Java is the dominant platform for web services, and some companies including FANGs even standardized their whole infrastructure around it.
Also, Java is basically the default programming language in some degrees.
Just as an example, I worked as a contractor with the biggest bank in Latin America before and basically all their server code is Java (with new code in Kotlin nowadays).
Do they still have the “billions of devices running java” banner when installing the jre? They could be including Android, as it mostly uses Java.
Above 0.33:
Spectrum
- Python
- Java
- C++
- C
- JavaScript
- C#
- SQL
Jobs
- SQL
- Python
- Java
- JavaScript
- C++
Trending
- Python
- Java
- JavaScript
- C++
- SQL
- C#
- C
Python king. Deserved?
Java, JavaScript, Python and SQL and you’ll be pretty safe for some of the years to come.
I am rooting for Mojo.
Depends on the use case.
I wrote a webserver in python the last three years and am now changing to java for a new position, and it feels like programming with training wheels.
But then again i did some data science with python and could not have imagined doing it with java.
Not really deserved. Mostly luck
Who’s going to tell them that SQL is not a programming language.
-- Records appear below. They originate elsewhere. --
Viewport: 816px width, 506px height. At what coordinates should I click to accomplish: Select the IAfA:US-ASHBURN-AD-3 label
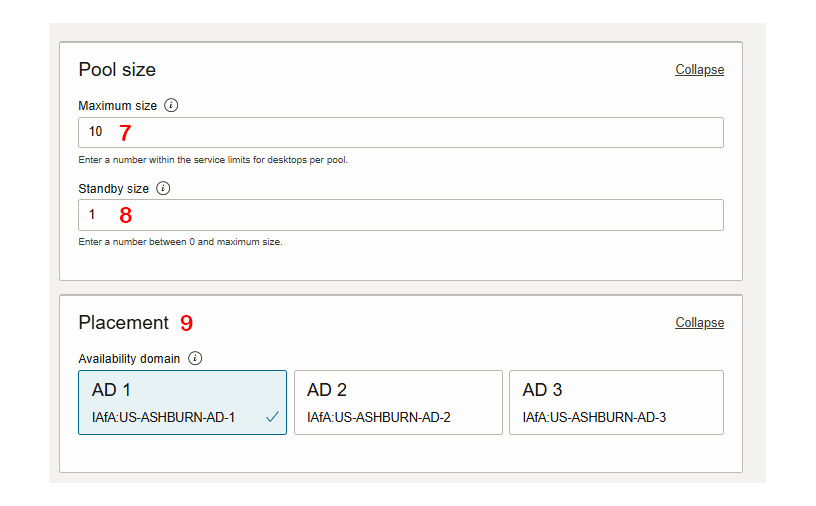click(594, 418)
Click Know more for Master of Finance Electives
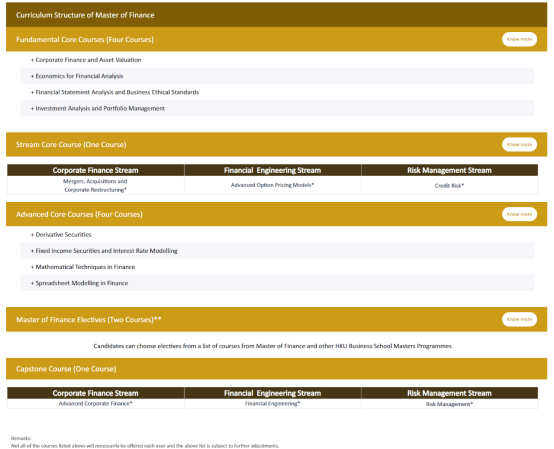The height and width of the screenshot is (449, 554). coord(519,319)
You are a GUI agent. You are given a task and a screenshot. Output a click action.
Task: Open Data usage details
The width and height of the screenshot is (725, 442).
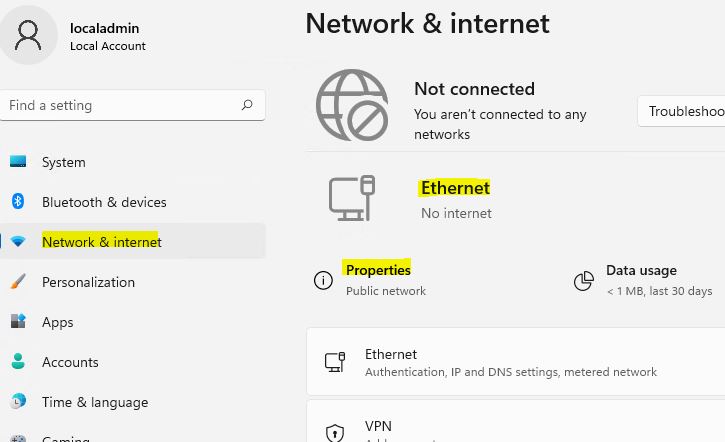(641, 270)
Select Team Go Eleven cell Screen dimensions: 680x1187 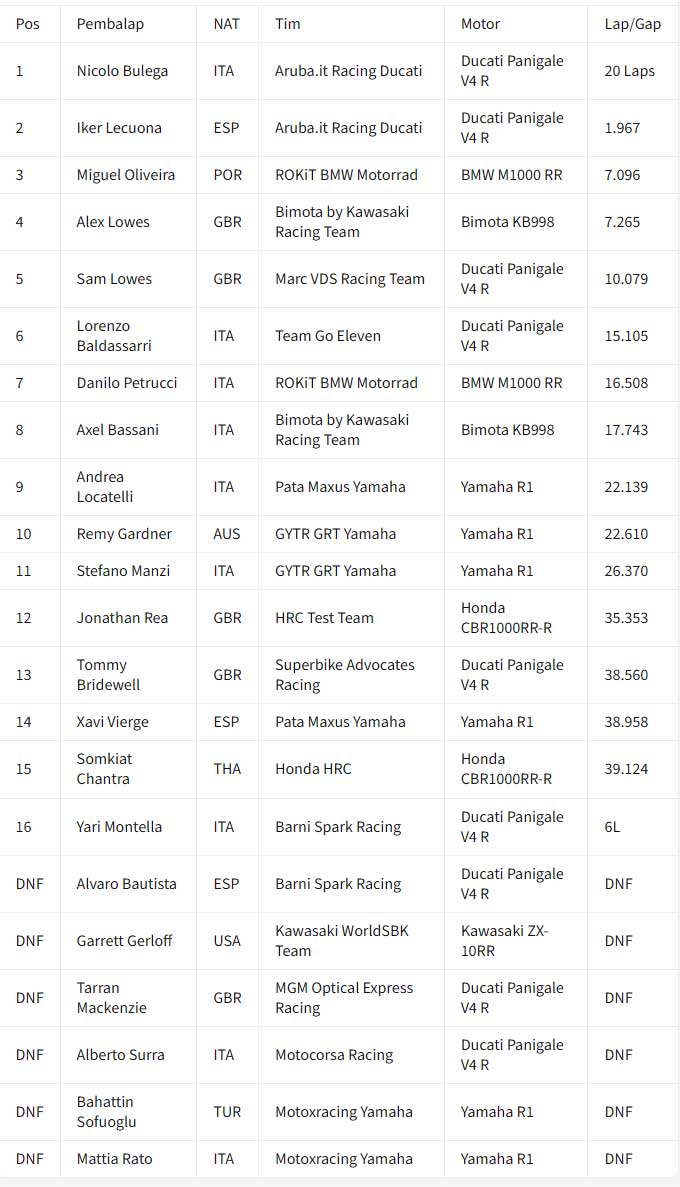pyautogui.click(x=328, y=336)
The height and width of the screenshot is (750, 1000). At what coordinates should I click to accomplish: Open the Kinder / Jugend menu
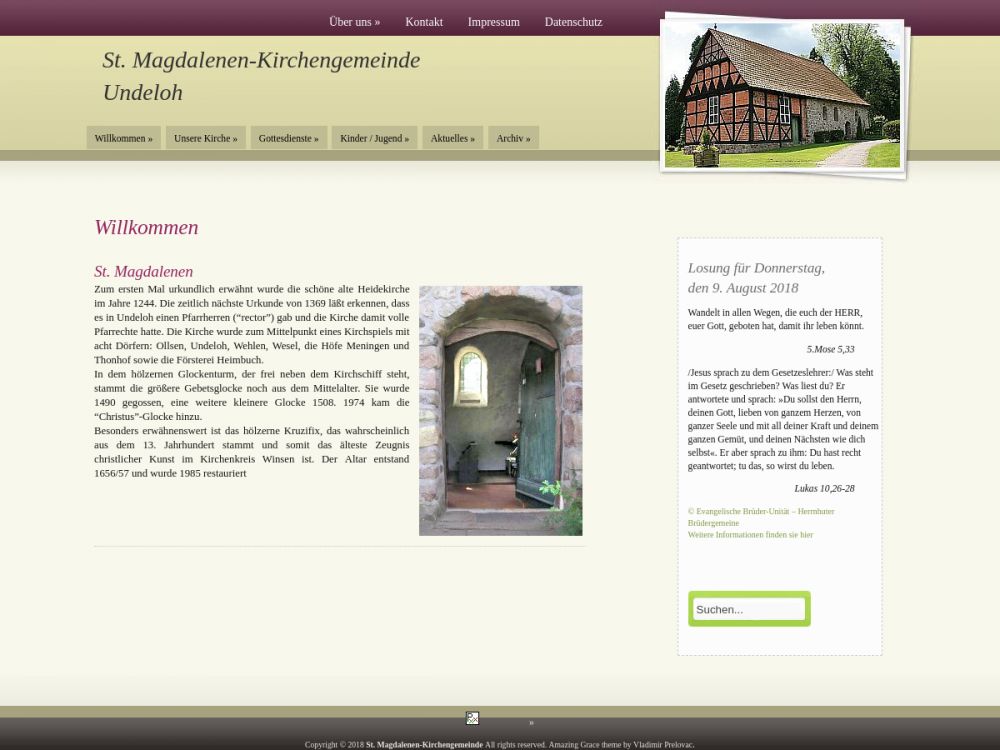[374, 138]
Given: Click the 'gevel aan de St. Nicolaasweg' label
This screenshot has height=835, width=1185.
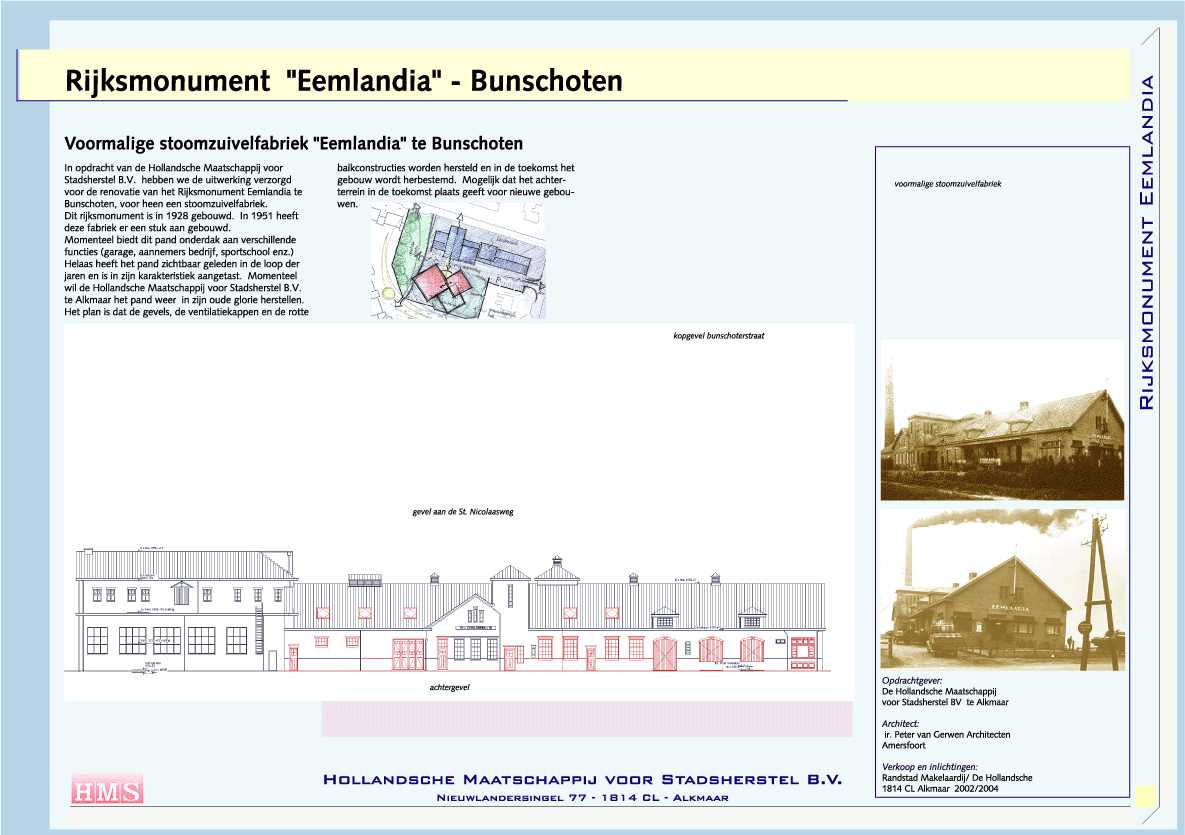Looking at the screenshot, I should [x=462, y=511].
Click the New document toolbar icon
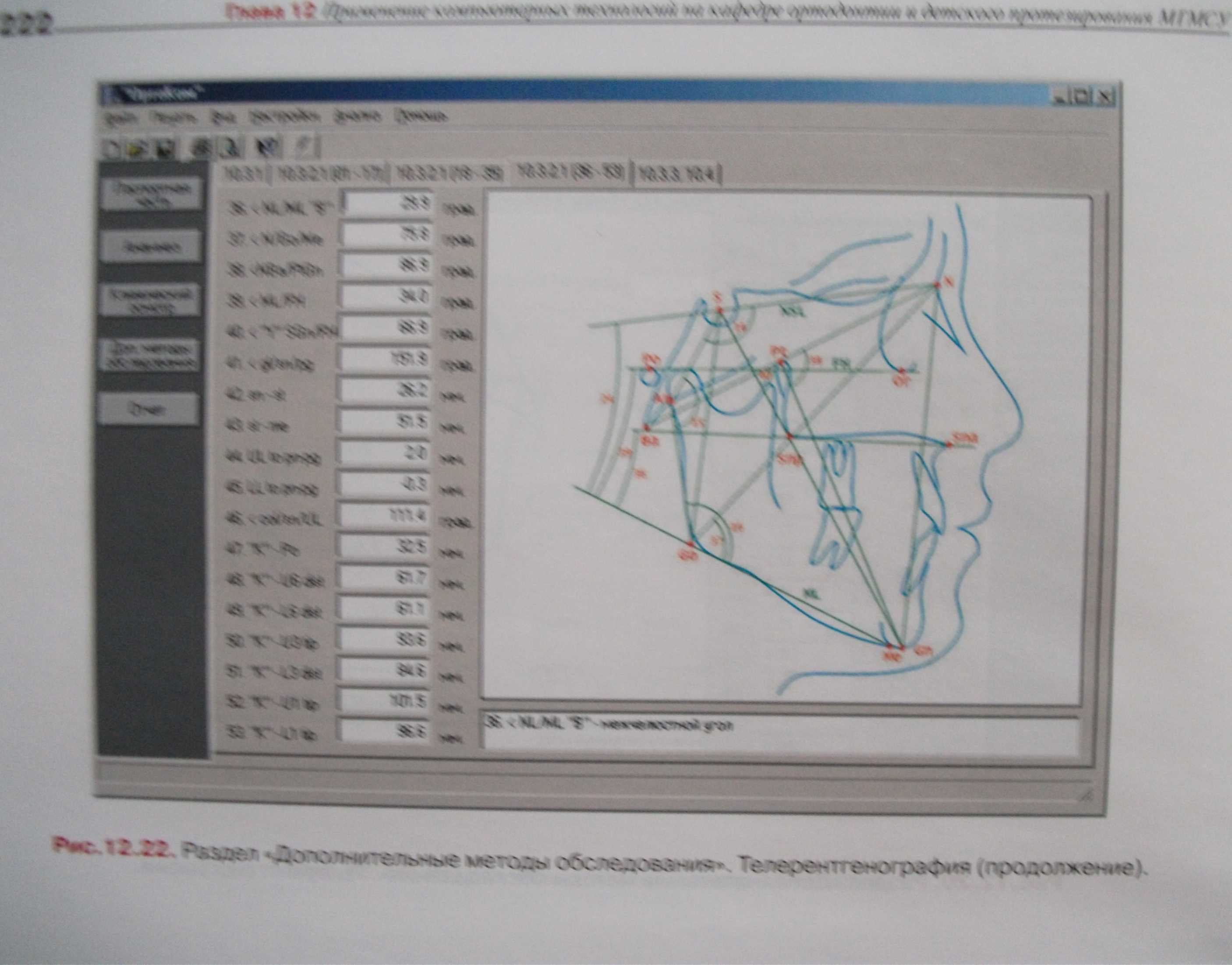Image resolution: width=1232 pixels, height=965 pixels. (x=113, y=148)
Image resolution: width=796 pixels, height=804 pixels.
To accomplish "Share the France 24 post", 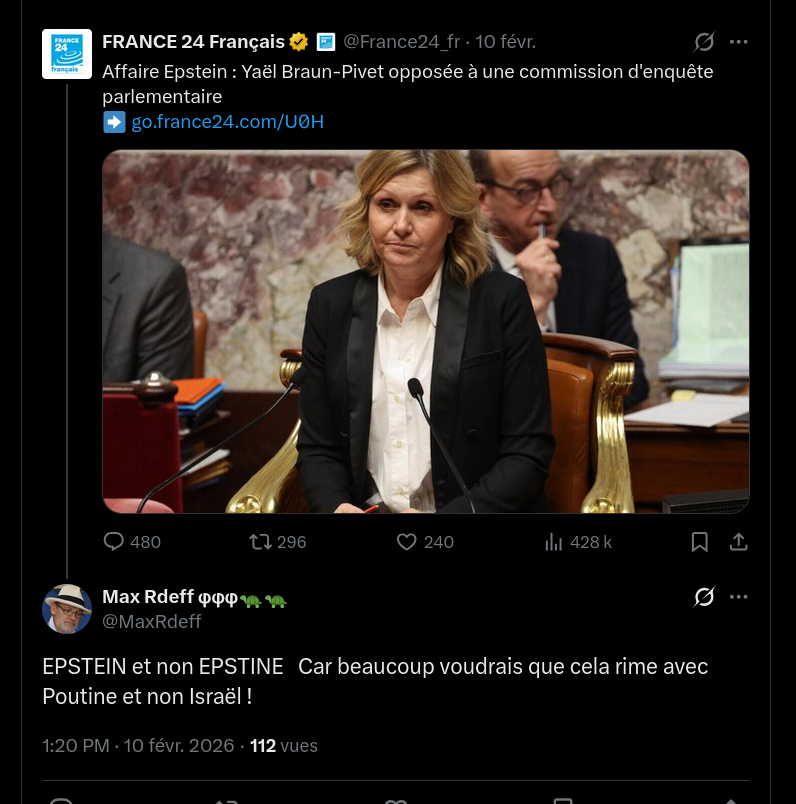I will click(739, 542).
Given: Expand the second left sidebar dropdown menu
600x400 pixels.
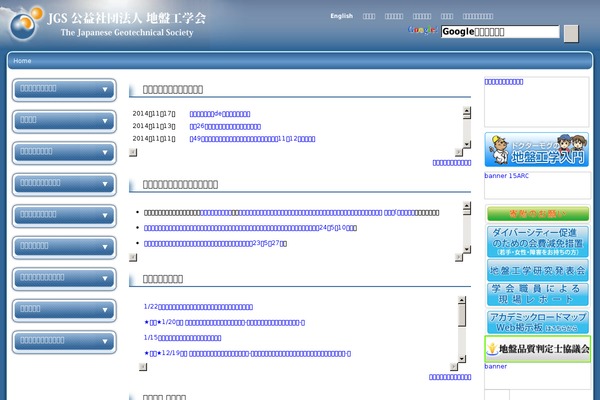Looking at the screenshot, I should coord(64,121).
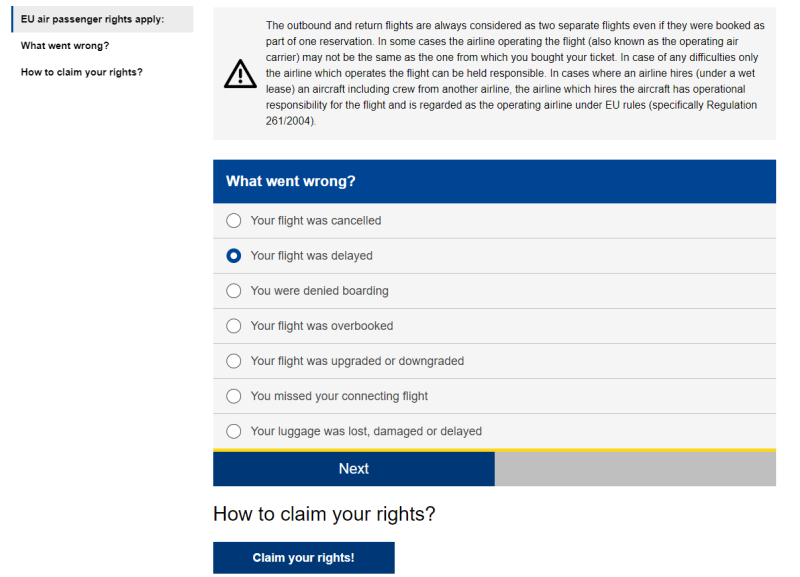Viewport: 800px width, 577px height.
Task: Select 'Your flight was overbooked' radio button
Action: (234, 326)
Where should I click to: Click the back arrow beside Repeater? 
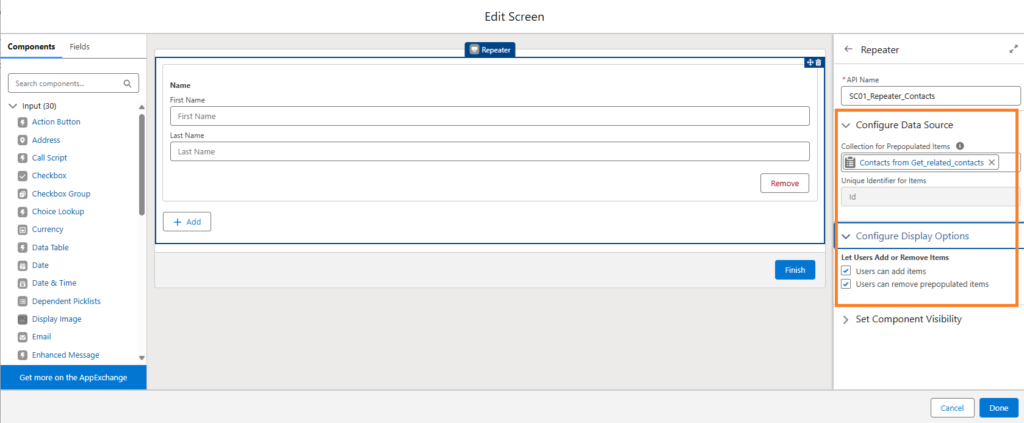click(848, 49)
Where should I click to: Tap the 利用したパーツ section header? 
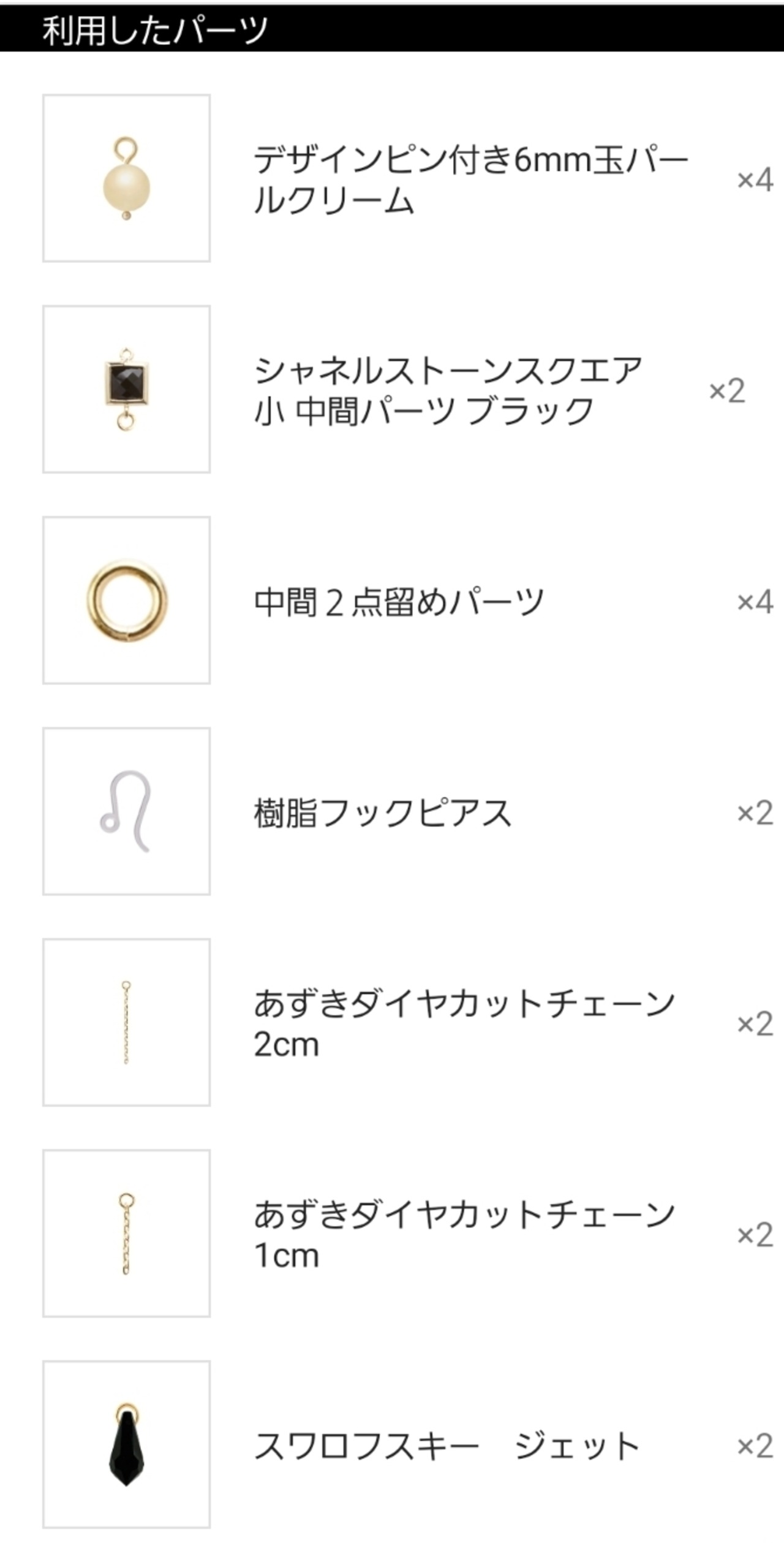(155, 29)
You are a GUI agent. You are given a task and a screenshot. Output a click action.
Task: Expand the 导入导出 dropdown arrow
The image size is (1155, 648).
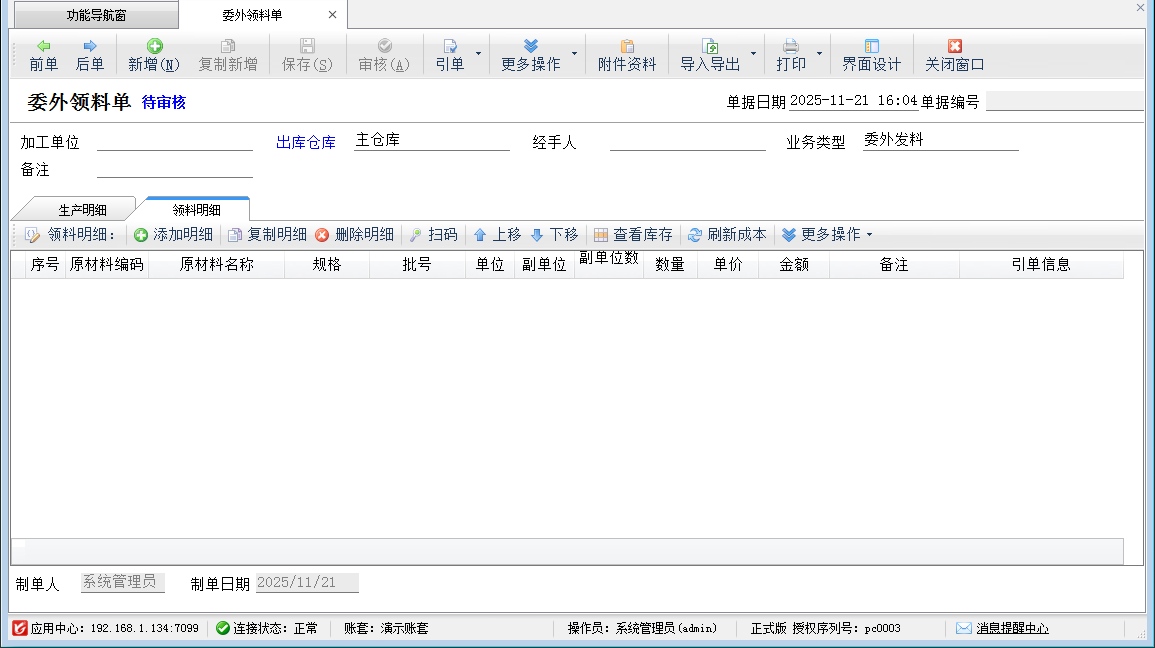tap(753, 53)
You can embed scripts in many mainstream distributions of it, and it’s arguable that writing an SQL instruction is in itself writing a concise program for reviewing a database, so it seems logical to me.
Yea I’m mostly poking fun. You don’t even need script embedding for Turing Completeness. But I don’t consider DSLs as general purpose languages, as by definition they are not intended to be used that way.
I find it amazing that rust is still so far down. Is there something about the language or the community holding it back from gaining spots? Or is it just that other languages are so established, that writing the things that already exist in them just keeps its usercount high?